** Page text follows **
Being Sixty-Seven and Afraid of Death
I enrolled in a clinical trial not because I was dying but because I was afraid of dying.
I've been a lawyer for thirty-five years — good at logic, uncomfortable with ambiguity, skilled at managing my emotional responses. The prospect of death has been a steady background terror for most of my adult life.
I enrolled in the trial after reading about the Johns Hopkins cancer study. I don't have cancer. But the trial was for healthy older adults with death anxiety, and I qualified.
The session: I was on a reclining couch with eyeshades. The guides were quiet presences in chairs nearby. For the first two hours I experienced mostly visual phenomena — complex, beautiful, occasionally unsettling. Then there was something I don't know how to describe accurately.
I was not afraid.
I was somewhere that the question of fear about death couldn't be asked because the premise of the question — that there is a self continuous enough to be threatened — felt uncertain. Not absent, but uncertain in a way that was not terrifying but liberating.
I spent what felt like a long time in that place. When I came back, I cried — not from grief but from something that felt like relief.
The fear is not gone. I want to be honest about that. But it has a different quality now — less of a presence and more of an occasional weather. I know that the thing I was afraid of is not what I thought it was.
** End of Page text **
▶ _Goal of the exercise_
Rewrite everything from "I was somewhere" down to "terrifying but liberating." in the essay on death anxiety, changing "liberating" to "freeing". Work only from the essay on death anxiety above.
** Excerpted data follows **
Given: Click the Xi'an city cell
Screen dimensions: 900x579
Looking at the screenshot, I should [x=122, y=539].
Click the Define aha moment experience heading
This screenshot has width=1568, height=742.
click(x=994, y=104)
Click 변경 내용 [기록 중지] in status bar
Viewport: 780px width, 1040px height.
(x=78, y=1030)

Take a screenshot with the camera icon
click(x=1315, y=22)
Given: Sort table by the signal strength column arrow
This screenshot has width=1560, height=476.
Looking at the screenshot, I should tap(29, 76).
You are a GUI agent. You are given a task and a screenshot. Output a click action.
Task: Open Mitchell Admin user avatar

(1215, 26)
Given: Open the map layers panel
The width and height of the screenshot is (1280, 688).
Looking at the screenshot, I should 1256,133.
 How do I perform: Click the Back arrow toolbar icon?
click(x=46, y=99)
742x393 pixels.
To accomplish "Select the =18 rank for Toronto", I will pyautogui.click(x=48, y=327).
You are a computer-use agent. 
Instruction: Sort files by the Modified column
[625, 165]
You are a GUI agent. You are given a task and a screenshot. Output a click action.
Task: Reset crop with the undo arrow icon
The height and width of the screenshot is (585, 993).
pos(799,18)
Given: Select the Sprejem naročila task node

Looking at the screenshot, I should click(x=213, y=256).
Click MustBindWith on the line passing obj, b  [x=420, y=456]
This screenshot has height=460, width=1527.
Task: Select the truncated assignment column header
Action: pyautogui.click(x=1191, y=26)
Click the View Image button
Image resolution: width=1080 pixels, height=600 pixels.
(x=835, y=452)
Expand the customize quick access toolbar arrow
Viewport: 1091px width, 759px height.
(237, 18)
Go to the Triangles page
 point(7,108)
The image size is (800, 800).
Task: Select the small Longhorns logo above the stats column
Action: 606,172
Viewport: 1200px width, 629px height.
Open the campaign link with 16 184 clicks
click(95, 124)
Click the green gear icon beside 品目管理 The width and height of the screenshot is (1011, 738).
** End of Excerpted data **
▶ _The completed task_
I was somewhere that the question of fear about death couldn't be asked because the premise of the question — that there is a self continuous enough to be threatened — felt uncertain. Not absent, but uncertain in a way that was not terrifying but freeing.